═════ PROVIDED RECORDS

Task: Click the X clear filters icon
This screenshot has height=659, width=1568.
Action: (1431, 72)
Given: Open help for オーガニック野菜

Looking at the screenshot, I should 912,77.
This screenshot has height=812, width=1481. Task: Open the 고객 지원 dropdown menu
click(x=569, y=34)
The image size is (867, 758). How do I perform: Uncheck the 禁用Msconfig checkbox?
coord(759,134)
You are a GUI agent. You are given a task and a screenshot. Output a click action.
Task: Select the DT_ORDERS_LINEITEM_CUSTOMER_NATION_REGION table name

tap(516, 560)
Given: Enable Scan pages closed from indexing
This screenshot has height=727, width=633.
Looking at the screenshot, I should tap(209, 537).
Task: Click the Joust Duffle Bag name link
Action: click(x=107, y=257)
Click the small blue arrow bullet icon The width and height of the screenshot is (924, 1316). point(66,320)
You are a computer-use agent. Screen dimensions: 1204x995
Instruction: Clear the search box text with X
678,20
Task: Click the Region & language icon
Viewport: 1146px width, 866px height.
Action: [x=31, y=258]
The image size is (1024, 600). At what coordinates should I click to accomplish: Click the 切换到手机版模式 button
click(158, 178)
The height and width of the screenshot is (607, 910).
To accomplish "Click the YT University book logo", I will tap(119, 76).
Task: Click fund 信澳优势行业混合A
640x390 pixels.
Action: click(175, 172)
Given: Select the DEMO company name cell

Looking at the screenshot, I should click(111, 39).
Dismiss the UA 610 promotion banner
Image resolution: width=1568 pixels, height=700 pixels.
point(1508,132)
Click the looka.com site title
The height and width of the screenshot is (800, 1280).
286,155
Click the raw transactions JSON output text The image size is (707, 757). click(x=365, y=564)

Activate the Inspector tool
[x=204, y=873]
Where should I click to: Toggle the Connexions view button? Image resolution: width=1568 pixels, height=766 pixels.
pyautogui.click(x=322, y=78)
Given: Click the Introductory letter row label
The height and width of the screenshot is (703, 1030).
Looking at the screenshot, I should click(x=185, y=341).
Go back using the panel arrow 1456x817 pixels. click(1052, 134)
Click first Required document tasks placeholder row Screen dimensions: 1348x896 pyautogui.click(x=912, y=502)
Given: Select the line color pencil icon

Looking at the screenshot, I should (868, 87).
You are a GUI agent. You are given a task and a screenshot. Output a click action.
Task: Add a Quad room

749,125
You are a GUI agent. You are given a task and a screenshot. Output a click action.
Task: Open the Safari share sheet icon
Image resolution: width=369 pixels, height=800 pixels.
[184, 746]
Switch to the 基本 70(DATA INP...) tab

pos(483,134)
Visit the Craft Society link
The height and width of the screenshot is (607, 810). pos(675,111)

══════════

_EXERCISE GOAL:_ Could you output the records in full, exactly as written?

_EXERCISE OUTPUT:_
Task: Click the X clear filters icon
This screenshot has height=659, width=1568.
Action: (1431, 72)
Given: Open help for オーガニック野菜

Looking at the screenshot, I should 912,77.
This screenshot has height=812, width=1481. Task: Open the 고객 지원 dropdown menu
click(x=569, y=34)
The image size is (867, 758). How do I perform: Uncheck the 禁用Msconfig checkbox?
coord(759,134)
You are a GUI agent. You are given a task and a screenshot. Output a click action.
Task: Select the DT_ORDERS_LINEITEM_CUSTOMER_NATION_REGION table name

tap(516, 560)
Given: Enable Scan pages closed from indexing
This screenshot has height=727, width=633.
Looking at the screenshot, I should tap(209, 537).
Task: Click the Joust Duffle Bag name link
Action: click(x=107, y=257)
Click the small blue arrow bullet icon The width and height of the screenshot is (924, 1316). point(66,320)
You are a computer-use agent. Screen dimensions: 1204x995
Instruction: Clear the search box text with X
678,20
Task: Click the Region & language icon
Viewport: 1146px width, 866px height.
Action: [x=31, y=258]
The image size is (1024, 600). At what coordinates should I click to accomplish: Click the 切换到手机版模式 button
click(158, 178)
The height and width of the screenshot is (607, 910).
To accomplish "Click the YT University book logo", I will tap(119, 76).
Task: Click fund 信澳优势行业混合A
640x390 pixels.
Action: click(175, 172)
Given: Select the DEMO company name cell

Looking at the screenshot, I should click(111, 39).
Dismiss the UA 610 promotion banner
Image resolution: width=1568 pixels, height=700 pixels.
point(1508,132)
Click the looka.com site title
The height and width of the screenshot is (800, 1280).
286,155
Click the raw transactions JSON output text The image size is (707, 757). click(x=365, y=564)

Activate the Inspector tool
[x=204, y=873]
Where should I click to: Toggle the Connexions view button? Image resolution: width=1568 pixels, height=766 pixels.
pyautogui.click(x=322, y=78)
Given: Click the Introductory letter row label
The height and width of the screenshot is (703, 1030).
Looking at the screenshot, I should click(x=185, y=341).
Go back using the panel arrow 1456x817 pixels. click(1052, 134)
Click first Required document tasks placeholder row Screen dimensions: 1348x896 pyautogui.click(x=912, y=502)
Given: Select the line color pencil icon

Looking at the screenshot, I should (868, 87).
You are a GUI agent. You are given a task and a screenshot. Output a click action.
Task: Add a Quad room

749,125
You are a GUI agent. You are given a task and a screenshot. Output a click action.
Task: Open the Safari share sheet icon
Image resolution: width=369 pixels, height=800 pixels.
[184, 746]
Switch to the 基本 70(DATA INP...) tab

pos(483,134)
Visit the Craft Society link
The height and width of the screenshot is (607, 810). pos(675,111)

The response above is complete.